AVAILABLE DATA:
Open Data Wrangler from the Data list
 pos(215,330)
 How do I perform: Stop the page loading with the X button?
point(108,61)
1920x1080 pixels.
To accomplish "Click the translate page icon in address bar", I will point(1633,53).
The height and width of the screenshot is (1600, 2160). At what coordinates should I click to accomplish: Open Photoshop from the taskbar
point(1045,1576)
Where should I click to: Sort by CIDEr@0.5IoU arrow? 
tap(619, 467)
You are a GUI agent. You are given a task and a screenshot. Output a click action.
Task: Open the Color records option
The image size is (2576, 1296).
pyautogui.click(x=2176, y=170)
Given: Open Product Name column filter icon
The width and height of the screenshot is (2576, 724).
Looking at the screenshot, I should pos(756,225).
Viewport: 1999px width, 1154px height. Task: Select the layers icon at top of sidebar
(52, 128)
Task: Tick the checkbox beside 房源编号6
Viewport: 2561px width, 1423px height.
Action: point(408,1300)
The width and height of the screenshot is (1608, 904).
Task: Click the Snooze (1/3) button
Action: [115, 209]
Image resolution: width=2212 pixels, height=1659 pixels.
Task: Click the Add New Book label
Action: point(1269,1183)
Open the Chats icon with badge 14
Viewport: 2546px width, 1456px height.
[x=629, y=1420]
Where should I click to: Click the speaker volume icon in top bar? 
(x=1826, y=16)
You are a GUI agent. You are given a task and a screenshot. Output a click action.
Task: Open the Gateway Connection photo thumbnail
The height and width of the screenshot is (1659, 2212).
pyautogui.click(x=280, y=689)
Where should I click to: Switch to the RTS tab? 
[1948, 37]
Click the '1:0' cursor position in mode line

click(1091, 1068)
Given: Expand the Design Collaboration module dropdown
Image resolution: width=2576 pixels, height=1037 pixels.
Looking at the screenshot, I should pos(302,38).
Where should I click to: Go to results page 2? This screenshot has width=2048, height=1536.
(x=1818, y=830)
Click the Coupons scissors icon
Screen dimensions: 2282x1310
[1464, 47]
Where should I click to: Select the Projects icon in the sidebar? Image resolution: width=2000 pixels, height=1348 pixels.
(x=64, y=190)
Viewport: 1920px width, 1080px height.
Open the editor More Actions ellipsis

DIRECTIONS: Each record must be duplicated exactly, with none missing.

SOLUTION FOR THIS PROBLEM:
Open Data Wrangler from the Data list
 pos(215,330)
 How do I perform: Stop the page loading with the X button?
point(108,61)
1920x1080 pixels.
To accomplish "Click the translate page icon in address bar", I will point(1633,53).
The height and width of the screenshot is (1600, 2160). At what coordinates should I click to accomplish: Open Photoshop from the taskbar
point(1045,1576)
Where should I click to: Sort by CIDEr@0.5IoU arrow? 
tap(619, 467)
You are a GUI agent. You are given a task and a screenshot. Output a click action.
Task: Open the Color records option
The image size is (2576, 1296).
pyautogui.click(x=2176, y=170)
Given: Open Product Name column filter icon
The width and height of the screenshot is (2576, 724).
Looking at the screenshot, I should pos(756,225).
Viewport: 1999px width, 1154px height. Task: Select the layers icon at top of sidebar
(52, 128)
Task: Tick the checkbox beside 房源编号6
Viewport: 2561px width, 1423px height.
Action: point(408,1300)
The width and height of the screenshot is (1608, 904).
Task: Click the Snooze (1/3) button
Action: [115, 209]
Image resolution: width=2212 pixels, height=1659 pixels.
Task: Click the Add New Book label
Action: point(1269,1183)
Open the Chats icon with badge 14
Viewport: 2546px width, 1456px height.
[x=629, y=1420]
Where should I click to: Click the speaker volume icon in top bar? 
(x=1826, y=16)
You are a GUI agent. You are given a task and a screenshot. Output a click action.
Task: Open the Gateway Connection photo thumbnail
The height and width of the screenshot is (1659, 2212).
pyautogui.click(x=280, y=689)
Where should I click to: Switch to the RTS tab? 
[1948, 37]
Click the '1:0' cursor position in mode line

click(1091, 1068)
Given: Expand the Design Collaboration module dropdown
Image resolution: width=2576 pixels, height=1037 pixels.
Looking at the screenshot, I should pos(302,38).
Where should I click to: Go to results page 2? This screenshot has width=2048, height=1536.
(x=1818, y=830)
Click the Coupons scissors icon
Screen dimensions: 2282x1310
[1464, 47]
Where should I click to: Select the Projects icon in the sidebar? Image resolution: width=2000 pixels, height=1348 pixels.
(x=64, y=190)
Viewport: 1920px width, 1080px height.
Open the editor More Actions ellipsis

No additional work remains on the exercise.